Ironically, a B2B unit of Verizon called Verizon Enterprise Solutions, which assists Fortune 500 companies in responding to major data breaches, recently suffered a setback of its own when a hacker took advantage of a security flaw on the site and compromised customer data, according to a report by Krebs On Security.
An underground cybercrime forum was advertising the sale of a new database, which included the contact information of about 1.5 million Verizon Enterprise Solutions customers. Indeed, enterprise customers, rather than individual consumers, were the victims of the breach.
The asking price for the database of hacked information: a whopping $100,000, according to Brian Krebs. However, the promotion was also offering up many of those records for $10,000 each. Confidential information about vulnerabilities on Verizon's Web site were also up for grabs.

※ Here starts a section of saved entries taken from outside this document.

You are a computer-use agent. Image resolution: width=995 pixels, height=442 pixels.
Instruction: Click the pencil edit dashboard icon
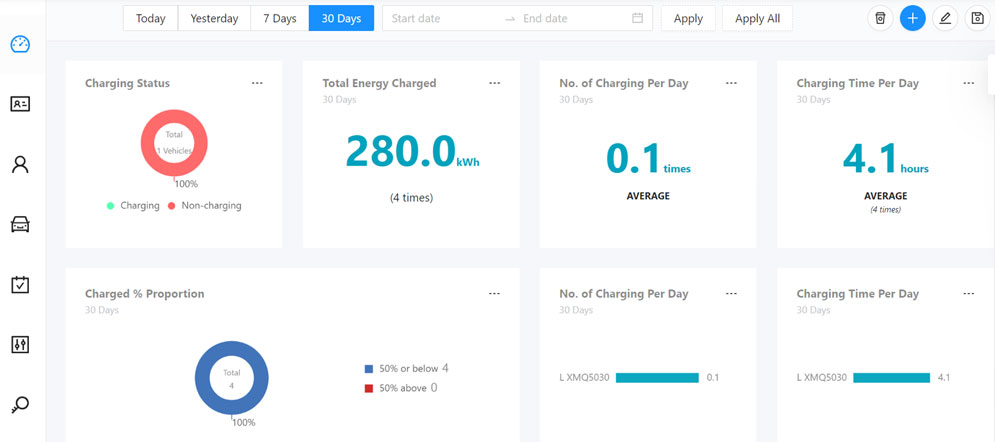tap(945, 18)
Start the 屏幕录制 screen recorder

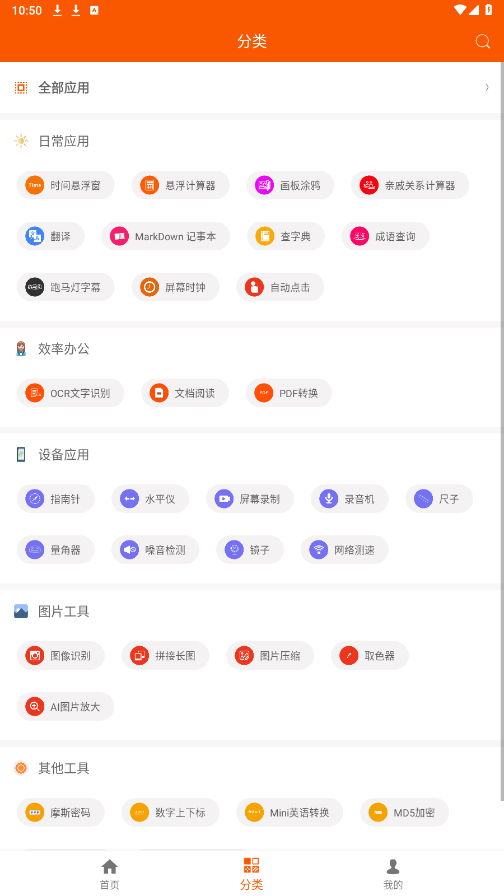pos(250,499)
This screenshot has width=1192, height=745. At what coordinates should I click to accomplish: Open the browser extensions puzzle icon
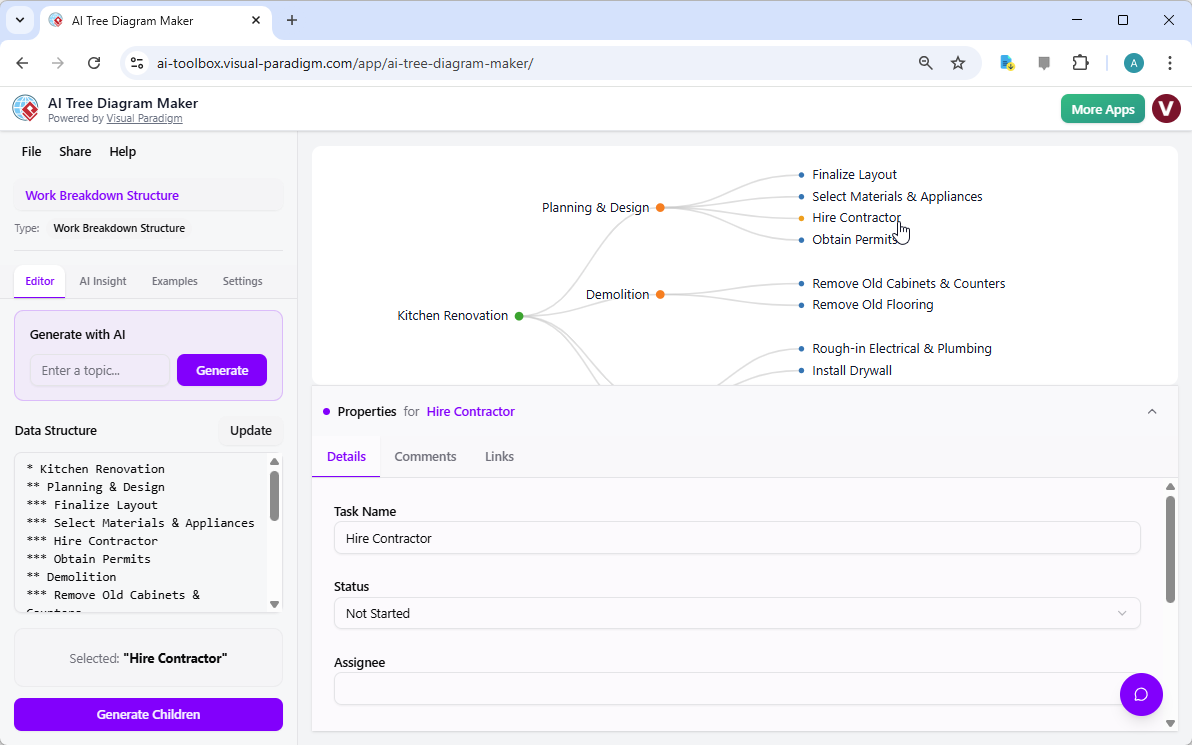(x=1080, y=62)
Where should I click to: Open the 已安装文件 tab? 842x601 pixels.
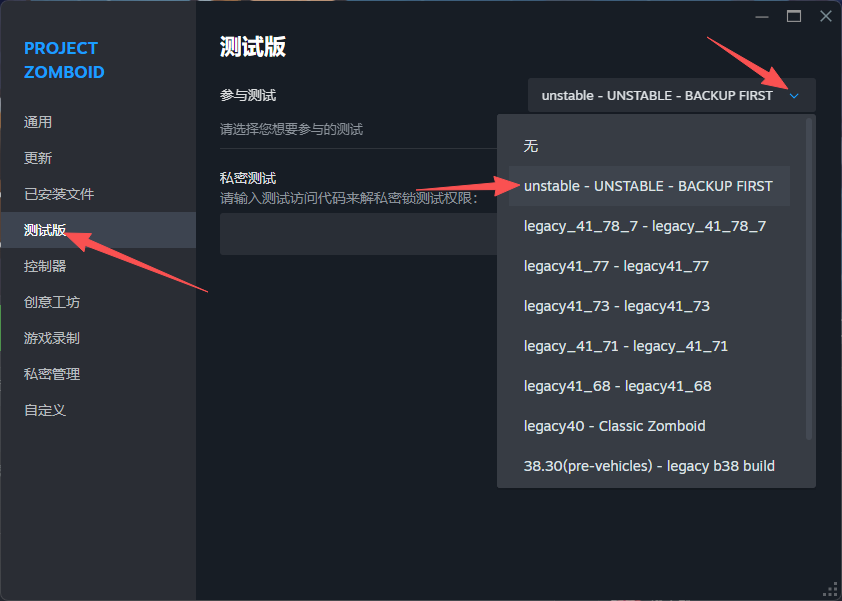[x=59, y=194]
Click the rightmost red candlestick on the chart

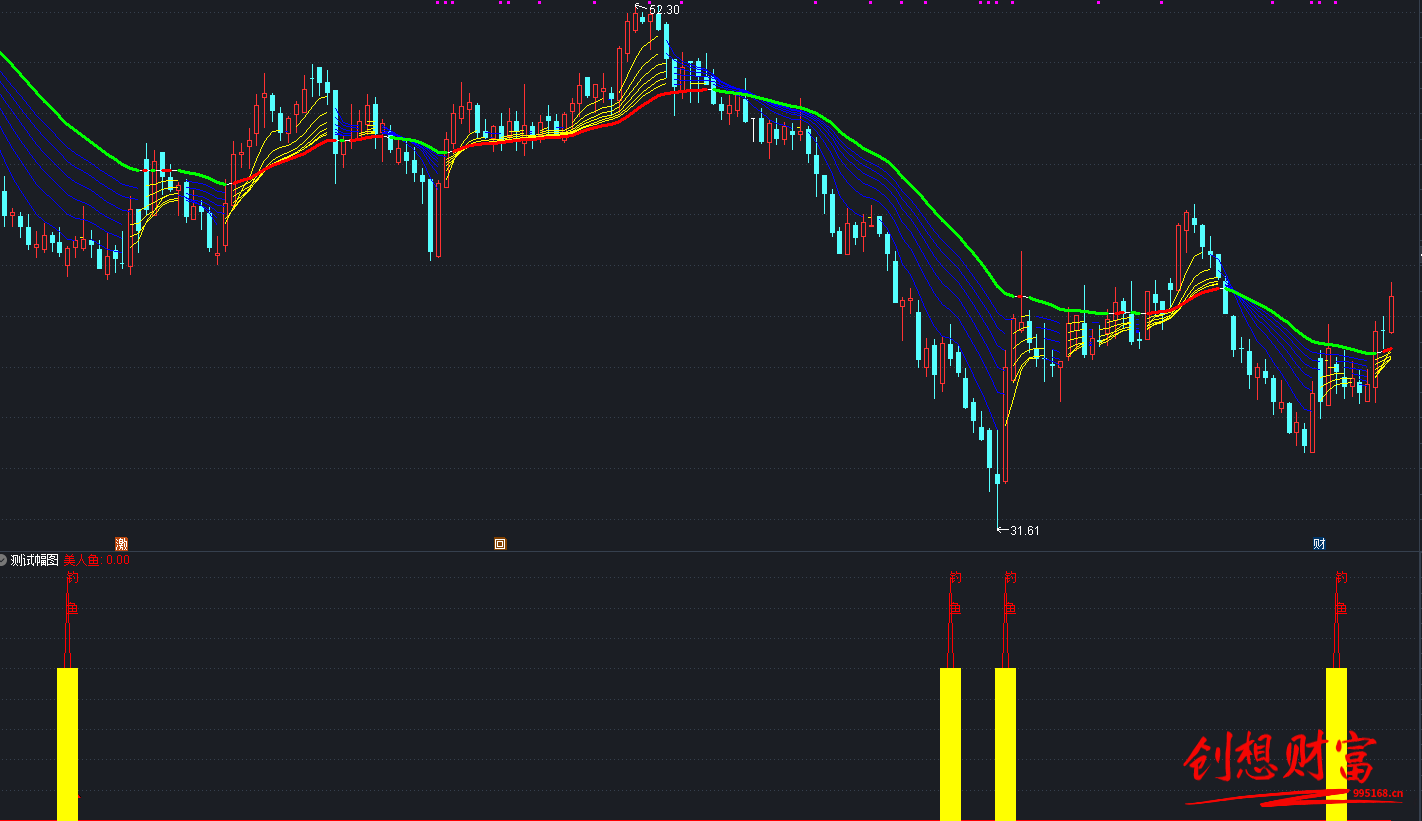pos(1391,314)
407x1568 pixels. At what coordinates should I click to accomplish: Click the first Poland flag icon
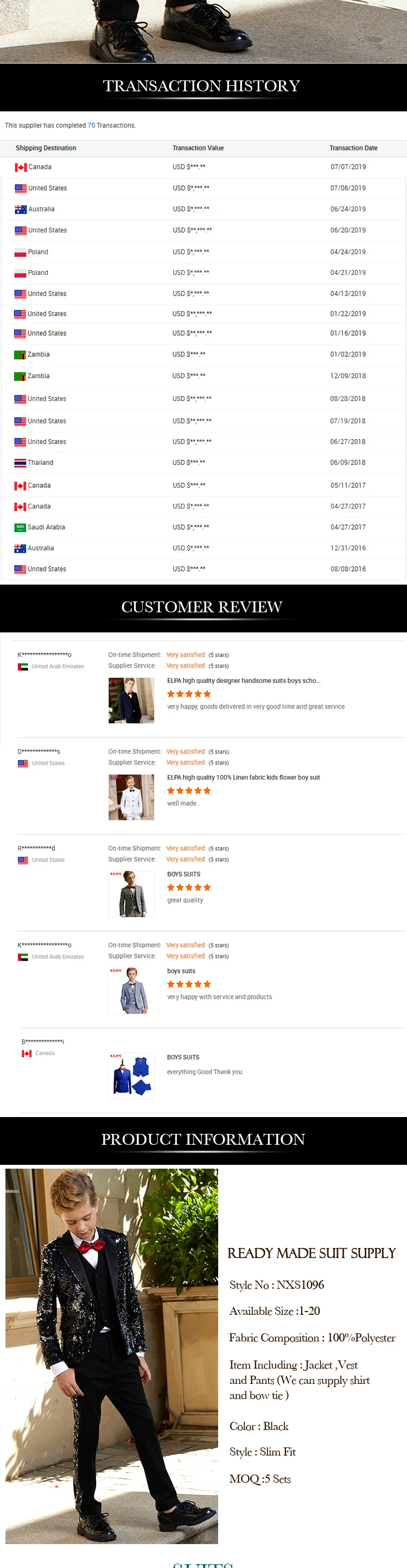point(20,252)
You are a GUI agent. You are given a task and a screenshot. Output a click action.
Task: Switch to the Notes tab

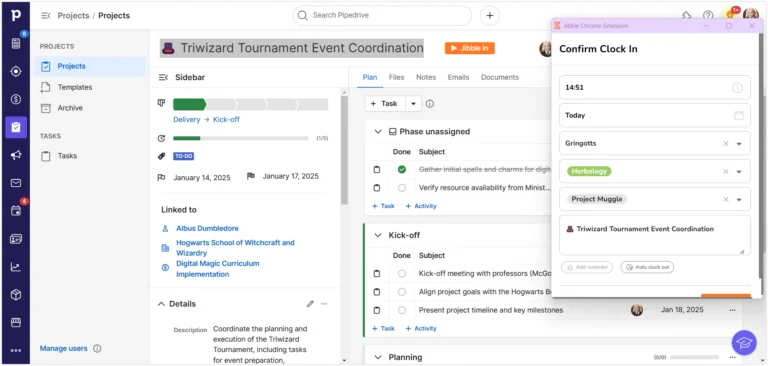tap(426, 77)
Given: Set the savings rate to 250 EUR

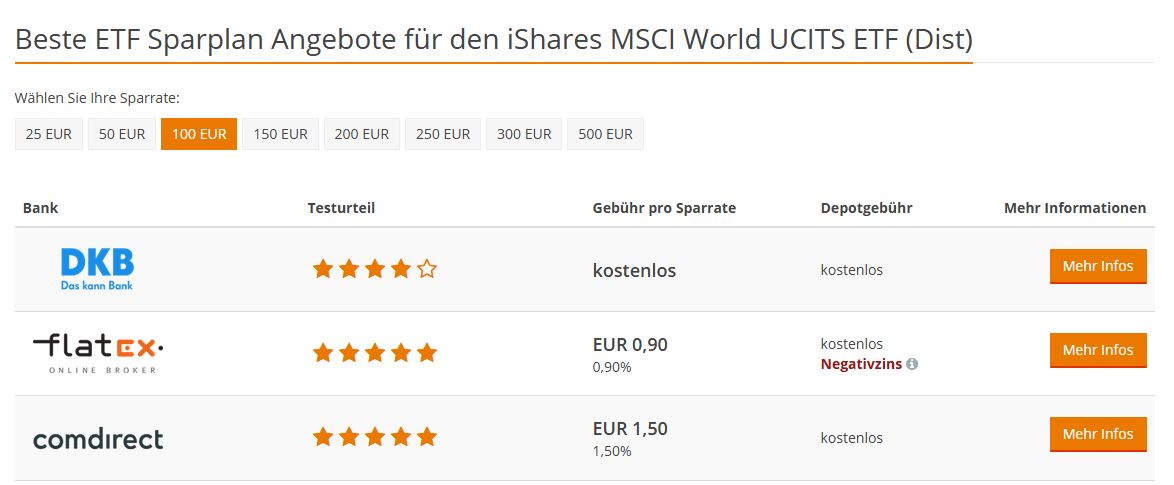Looking at the screenshot, I should click(x=443, y=134).
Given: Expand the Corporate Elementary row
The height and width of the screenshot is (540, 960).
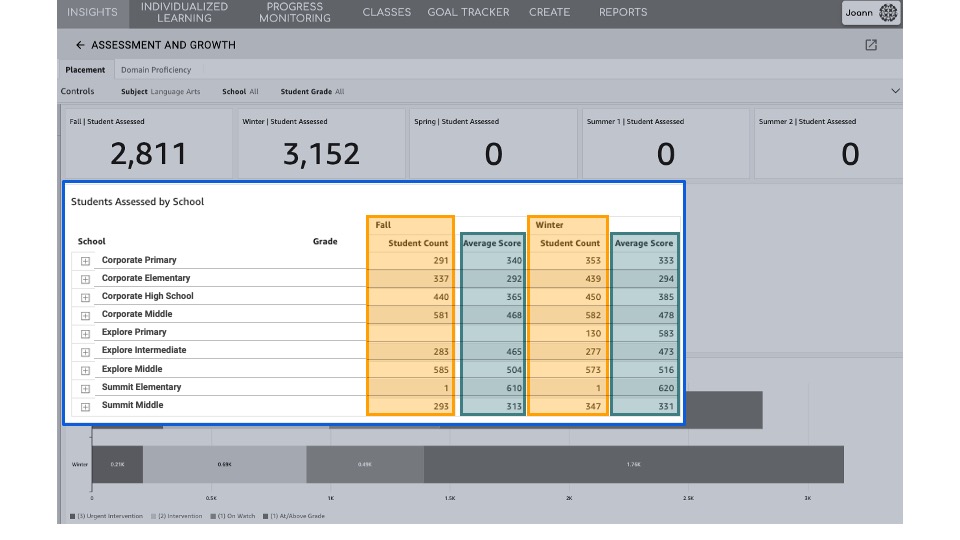Looking at the screenshot, I should pyautogui.click(x=85, y=279).
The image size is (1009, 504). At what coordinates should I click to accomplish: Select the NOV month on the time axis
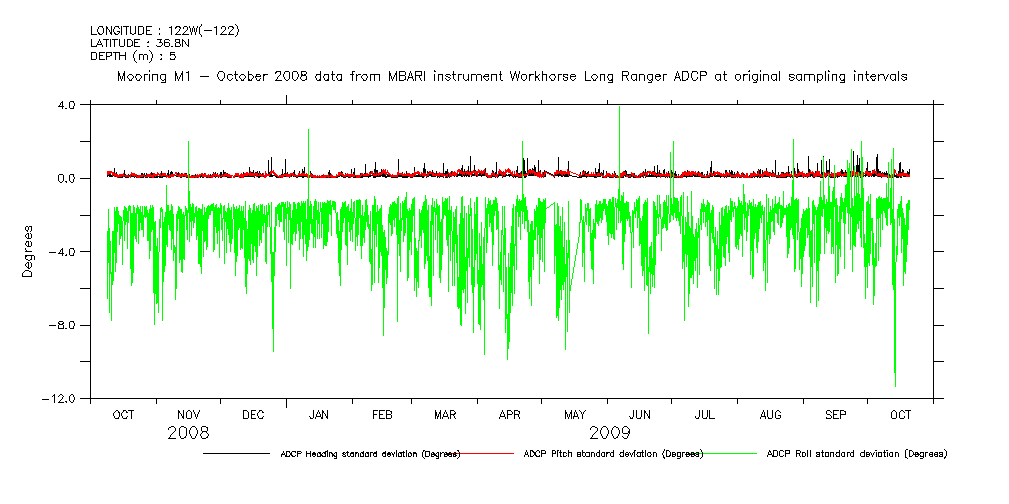click(188, 414)
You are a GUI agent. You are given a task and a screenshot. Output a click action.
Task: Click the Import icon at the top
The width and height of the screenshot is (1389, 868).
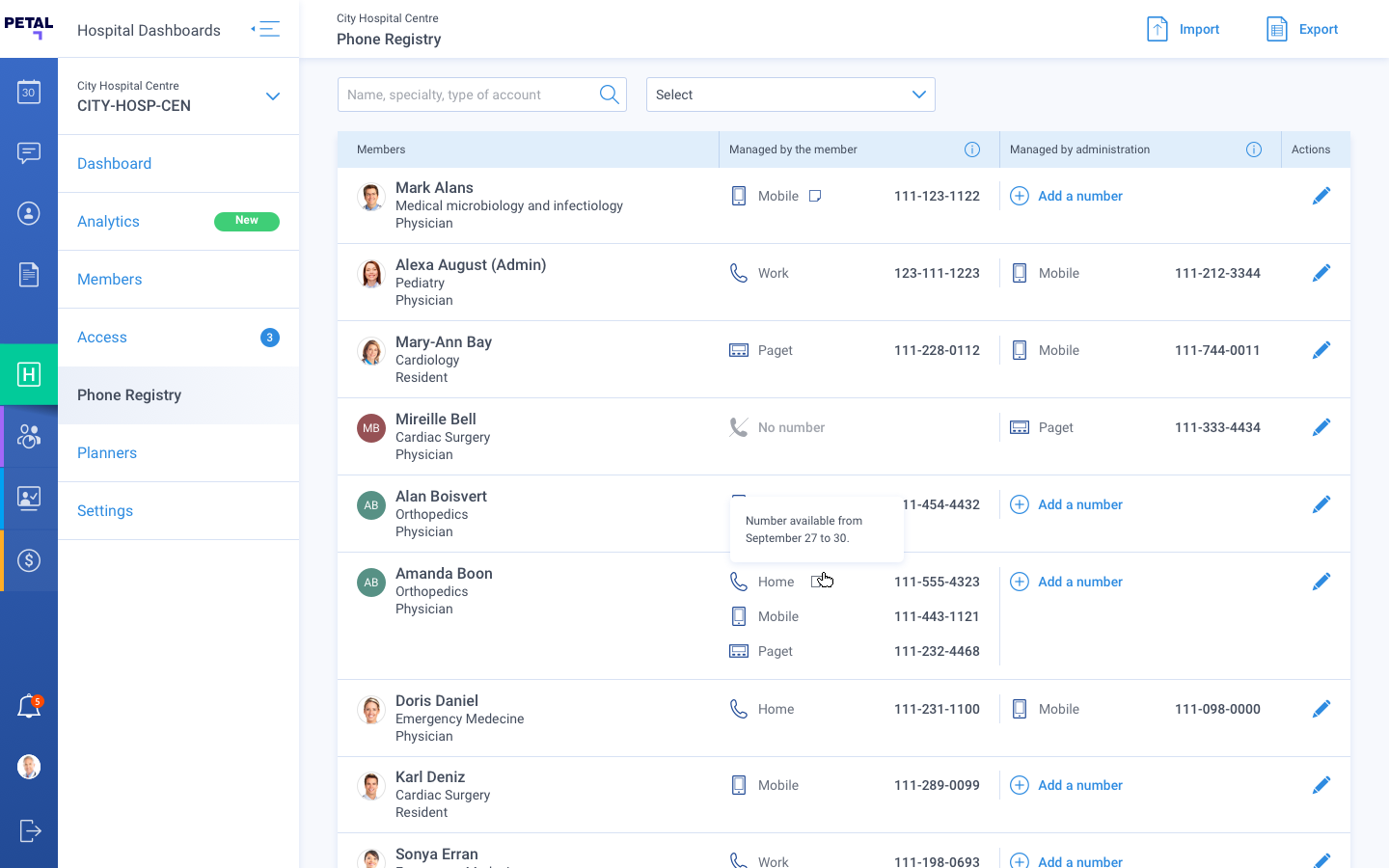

Since up to 99 percent of Fortune 500 companies enlist the help of Verizon Enterprise Solutions to bolster security, according to Verizon's page at Wikipedia and as noted by Krebs, this breach could potentially open doors to more vulnerabilities at mega companies in the future — making them “easy marks for phishing and other targeted attacks," writes Krebs.
Verizon Enterprise Solutions told Krebs that a security flaw in its site allowed a hacker to steal customer contact information. The company says the attacker stole basic contact information for a number of enterprise customers, but no Customer Proprietary Network Information (CPNI), which is the information that telephone companies gather related to time, date, duration and destination of phone calls, was compromised.
The vulnerability did not leak any data on consumer customers, Verizon said in a statement, as reported by Reuters. The flaw on Verizon Enterprise Solutions' Web site has reportedly been fixed, and affected customers are being notified by the company.